You spent half an hour chatting with an Agent on WhatsApp: project progress, code style preferences, plans for next week. The collaboration was smooth; it had already learned your working habits.

The next day you open Telegram, wanting to pick up where you left off. The Agent's opening line: "Hello! How can I help you?"

It doesn't recognize you anymore.

This isn't a memory problem — those WhatsApp conversations still exist. The issue is that the Telegram instance simply has no idea what you did on WhatsApp. From its perspective, you're a stranger, and this is your first meeting.

Add Discord and it happens again. N platforms, N "first meetings." This is the first hard problem an Agent must solve when facing the real world — platform silos.

The unified gateway is the answer to tearing those silos down.


I. The Problem of Platform Silos

Every platform has its own "language." Your user ID on WhatsApp is a phone number; on Telegram it's a string of digits; on Discord it's a Snowflake ID. The same person appears as three strangers who don't know each other across three platforms.

And it's more complicated than just different ID formats:

PlatformUser ID FormatMessage FieldAuth Method
TelegramPure numeric (e.g. 123456789)message.textBot Token
DiscordSnowflake ID (17–20 digits)message.contentOAuth2
Feishuopen_id (prefixed with ou_)Nested JSONtenant_access_token

Three parsing schemas, three authentication flows. Without an abstraction layer, every new platform means carving out space in the system core and cramming in a batch of platform-specific code. Six months later, "Telegram support" and "intent reasoning" are deeply tangled — changing anything feels like defusing a bomb.

The sharpest pain isn't the format differences; it's identity fragmentation: the Agent doesn't know that "those three strangers are actually the same you."


II. The Unified Gateway: One Entry Point, Infinite Channels

The core idea behind a Gateway is simple: place a translation layer between the platforms and the Agent brain.
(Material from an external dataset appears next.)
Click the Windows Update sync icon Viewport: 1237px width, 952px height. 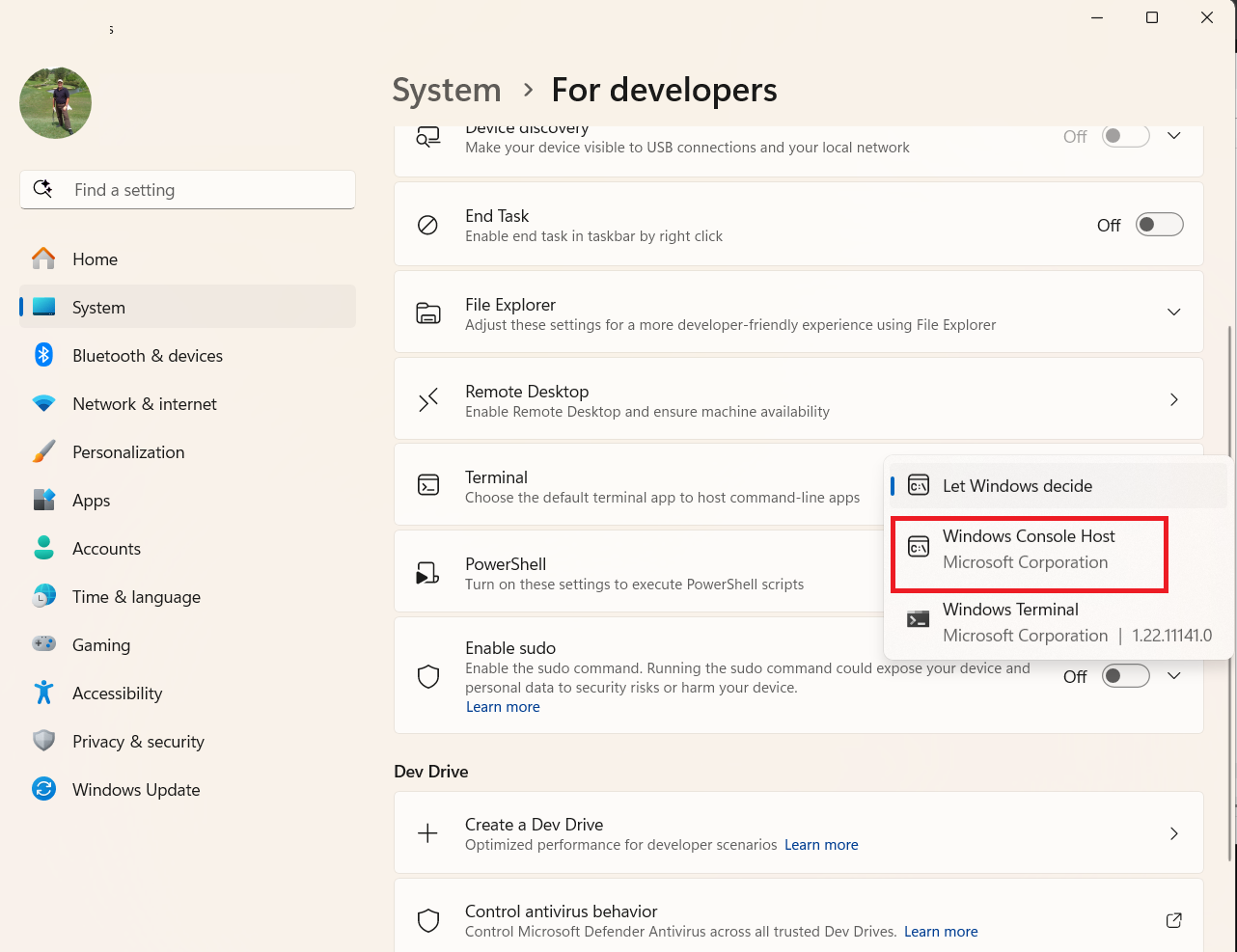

┌──────────┐  ┌──────────┐  ┌──────────┐  ┌────────┐
│ WhatsApp │  │ Telegram │  │ Discord  │  │ Feishu │
└────┬─────┘  └────┬─────┘  └────┬─────┘  └───┬────┘
     │             │             │             │
     │    Per-platform adapters (dialect → common tongue)    │
     └──────────────────┬──────────────────────┘
                        │  Unified message format
                 ┌──────┴──────┐
                 │   Gateway   │
                 └──────┬──────┘

                 ┌──────┴──────┐
                 │  Agent Brain │  (always sees only "user" and "message")
                 └─────────────┘

The Agent brain always receives messages in a unified format: who sent it, which session it belongs to, and what was said. It has no idea — and never needs to know — whether a message came from Telegram or Discord.

The Gateway carries three core responsibilities. Identity resolution: translating each platform's opaque ID into "this is Alice." Session routing: dispatching messages from different channels to the correct conversation context without cross-contamination. Format translation: normalizing each platform's raw message structure into the standard format the Agent can process.

Once this boundary is established, the system gains freedom to evolve. The Agent brain's reasoning capabilities can be upgraded independently, undisturbed by channel churn; integrating a new platform requires zero changes to the Agent's code.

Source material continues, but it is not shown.